With the exception of one little beige hairball who stood aside and appeared to me, I knew at that moment that you were going to spend many long years by our side.
But in those 13 too-short years of love, fidelity and happiness, I never thought for a minute that it could ever end so abruptly.
I thought I was always going to have you, so fearful, by my side.
I was afraid when I thought of the moment when you'd have to leave, I told myself that you'd be afraid, I was in so much pain.
I didn't want you to suffer, to be afraid of being abandoned.
Then on Christmas Day you started to vomit, so we took you to the “Doctor” as I used to say, and the verdict was in: a tumor in your udder, maybe in your bronchi and a lump in your colon.

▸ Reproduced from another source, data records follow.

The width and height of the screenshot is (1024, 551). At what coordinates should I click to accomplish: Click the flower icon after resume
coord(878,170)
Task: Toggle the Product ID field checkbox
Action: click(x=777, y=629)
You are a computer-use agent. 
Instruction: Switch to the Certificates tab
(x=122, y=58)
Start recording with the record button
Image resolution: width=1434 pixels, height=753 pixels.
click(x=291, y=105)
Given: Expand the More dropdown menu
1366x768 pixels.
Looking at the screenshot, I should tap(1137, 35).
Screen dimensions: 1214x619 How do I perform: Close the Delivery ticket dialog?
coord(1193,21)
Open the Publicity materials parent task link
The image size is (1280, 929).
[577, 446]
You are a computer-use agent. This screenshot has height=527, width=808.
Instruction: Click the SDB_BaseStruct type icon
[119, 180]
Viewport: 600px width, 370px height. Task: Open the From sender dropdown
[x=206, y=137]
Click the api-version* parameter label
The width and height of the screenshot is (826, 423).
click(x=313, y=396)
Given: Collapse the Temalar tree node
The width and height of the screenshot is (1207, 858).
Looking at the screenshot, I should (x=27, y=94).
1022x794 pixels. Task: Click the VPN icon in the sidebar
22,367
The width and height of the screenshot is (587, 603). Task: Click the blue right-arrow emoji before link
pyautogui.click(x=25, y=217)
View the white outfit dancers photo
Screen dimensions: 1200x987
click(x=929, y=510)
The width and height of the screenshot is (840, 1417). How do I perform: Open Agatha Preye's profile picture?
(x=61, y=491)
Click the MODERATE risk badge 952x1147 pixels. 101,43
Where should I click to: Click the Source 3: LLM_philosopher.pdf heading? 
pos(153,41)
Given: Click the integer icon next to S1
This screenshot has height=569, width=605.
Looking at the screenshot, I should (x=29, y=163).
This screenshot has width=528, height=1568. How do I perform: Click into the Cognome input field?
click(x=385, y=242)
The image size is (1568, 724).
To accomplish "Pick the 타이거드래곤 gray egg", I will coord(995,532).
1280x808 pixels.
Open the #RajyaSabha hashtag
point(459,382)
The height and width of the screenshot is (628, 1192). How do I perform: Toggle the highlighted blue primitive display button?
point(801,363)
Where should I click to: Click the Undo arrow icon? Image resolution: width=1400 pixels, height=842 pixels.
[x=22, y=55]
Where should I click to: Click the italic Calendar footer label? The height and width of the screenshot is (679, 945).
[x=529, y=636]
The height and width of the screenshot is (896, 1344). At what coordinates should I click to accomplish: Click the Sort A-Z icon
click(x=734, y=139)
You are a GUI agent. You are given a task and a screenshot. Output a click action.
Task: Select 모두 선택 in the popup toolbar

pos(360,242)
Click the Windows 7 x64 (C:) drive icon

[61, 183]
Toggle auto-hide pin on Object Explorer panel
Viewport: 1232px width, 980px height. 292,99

There was nothing we could do but try to give you a little relief and keep you with us a little longer.
The doctor gave you a corticosteroid injection and the next day you were eating again and walking normally.
This lasted 3 days and after 3 days we took you back to the doctor to give you another miracle injection, but it was too late, your little body was too tired.
He gave us 2 injections anyway and when we got home, you lay down and couldn't get up again.
I lay down beside you, you were breathing fast my baby, then not wanting you to suffer your dad phoned the doctor to give you the fateful injection, and as if you'd heard, you preferred to go before, next to me who was talking to you, who was telling you I love you, you lay on your side, that's when I knew it was over but you couldn't hear me anymore.
And I saw you breathing slower and slower, and all of a sudden after 3 little shouts you went away leaving us devastated!
That January 2, 2012 at 5:45 pm will remain a date I'll never forget.
I love you my love, on Thursday we're going to say goodbye and take you home where you'll rest in our room next to your mom Mandy.